Scrapy application, but the question is really about the Python language - experts can probably answer this immediately without knowing the framework at all.
I've got a class called CrawlWorker that knows how to talk to so-called "spiders" - schedule their crawls, and manage their lifecycle.
There's a TwistedRabbitClient that has-one CrawlWorker. The client only knows how to talk to the queue and hand off messages to the worker - it gets completed work back from the worker asynchronously by using the worker method connect_to_scrape below to connect to a signal emitted by a running spider:
def connect_to_scrape(self, callback):
self._connect_to_signal(callback, signals.item_scraped)

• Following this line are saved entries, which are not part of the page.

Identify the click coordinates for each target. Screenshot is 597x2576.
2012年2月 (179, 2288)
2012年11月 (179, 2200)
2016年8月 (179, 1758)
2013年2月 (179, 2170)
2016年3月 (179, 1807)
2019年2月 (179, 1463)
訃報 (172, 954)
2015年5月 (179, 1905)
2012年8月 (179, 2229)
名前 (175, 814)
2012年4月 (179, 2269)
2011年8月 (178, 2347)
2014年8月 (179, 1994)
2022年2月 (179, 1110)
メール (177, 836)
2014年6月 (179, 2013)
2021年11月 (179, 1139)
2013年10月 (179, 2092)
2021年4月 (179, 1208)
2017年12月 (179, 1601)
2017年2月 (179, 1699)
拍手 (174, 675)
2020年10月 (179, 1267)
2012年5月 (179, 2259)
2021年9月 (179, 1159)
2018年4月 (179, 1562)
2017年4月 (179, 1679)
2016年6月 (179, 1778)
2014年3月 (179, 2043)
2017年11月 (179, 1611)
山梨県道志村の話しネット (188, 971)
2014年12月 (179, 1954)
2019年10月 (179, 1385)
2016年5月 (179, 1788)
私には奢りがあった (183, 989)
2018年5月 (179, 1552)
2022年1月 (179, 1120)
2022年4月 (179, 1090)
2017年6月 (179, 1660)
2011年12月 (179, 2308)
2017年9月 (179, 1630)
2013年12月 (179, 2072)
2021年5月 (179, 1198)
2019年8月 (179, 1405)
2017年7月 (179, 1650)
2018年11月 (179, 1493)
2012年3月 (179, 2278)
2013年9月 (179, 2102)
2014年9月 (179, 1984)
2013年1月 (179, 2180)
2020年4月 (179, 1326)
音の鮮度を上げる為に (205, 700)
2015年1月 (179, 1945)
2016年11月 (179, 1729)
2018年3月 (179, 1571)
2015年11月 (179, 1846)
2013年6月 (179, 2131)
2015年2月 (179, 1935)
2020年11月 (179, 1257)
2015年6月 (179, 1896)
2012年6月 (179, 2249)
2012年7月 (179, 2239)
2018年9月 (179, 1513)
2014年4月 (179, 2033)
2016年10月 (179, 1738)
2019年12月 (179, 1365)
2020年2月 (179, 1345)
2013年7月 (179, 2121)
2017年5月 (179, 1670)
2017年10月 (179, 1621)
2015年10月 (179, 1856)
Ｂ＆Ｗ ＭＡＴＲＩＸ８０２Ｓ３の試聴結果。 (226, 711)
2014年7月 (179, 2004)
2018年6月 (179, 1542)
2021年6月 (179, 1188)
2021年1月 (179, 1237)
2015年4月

def _connect_to_signal(self, callback, signal):
if signal is signals.item_scraped:
def _callback(item, response, sender, signal, spider):
scrape_config = response.meta['scrape_config']
delivery_tag = scrape_config.delivery_tag
callback(item.to_dict(), delivery_tag)
else:
_callback = callback
dispatcher.connect(_callback, signal=signal)
So the worker provides a layer of "work deserialization" for the Rabbit client, who doesn't know about spiders, responses, senders, signals, items (anything about the nature of the work itself) - only dicts that'll be published as JSON with their delivery tags.
So the callback below isn't registering properly (no errors either):
def publish(self, item, delivery_tag):
self.log('item_scraped={0} {1}'.format(item, delivery_tag))
publish_message = json.dumps(item)
self._channel.basic_publish(exchange=self.publish_exchange,
routing_key=self.publish_key,
body=publish_message)
self._channel.basic_ack(delivery_tag=delivery_tag)
But if I remove the if branch in _connect_to_signal and connect the callback directly (and modify publish to soak up all the unnecessary arguments), it works.
Anyone have any ideas why?
So, I figured out why this wasn't working, by re-stating it in a more general context:
import functools
from scrapy.signalmanager import SignalManager
SIGNAL = object()
class Sender(object):
def __init__(self):
self.signals = SignalManager(self)
def wrap_receive(self, receive):
#functools.wraps(receive)
def wrapped_receive(message, data):
message = message.replace('World', 'Victor')
value = data['key']
receive(message, value)
return wrapped_receive
def bind(self, receive):
_receive = self.wrap_receive(receive)
self.signals.connect(_receive, signal=SIGNAL,
sender=self, weak=False)
def send(self):
message = 'Hello, World!'
data = {'key': 'value'}
self.signals.send_catch_log(SIGNAL, message=message, data=data)
class Receiver(object):
def __init__(self, sender):
self.sender = sender
self.sender.bind(self.receive)
def receive(self, message, value):
"""Receive data from a Sender."""
print 'Receiver received: {0} {1}.'.format(message, value)
if __name__ == '__main__':
sender = Sender()
receiver = Receiver(sender)
sender.send()
This works if and only if weak=False.
The basic problem is that when connecting to the signal, weak=False needs to be specified. Hopefully someone smarter than me can expound on why that's needed.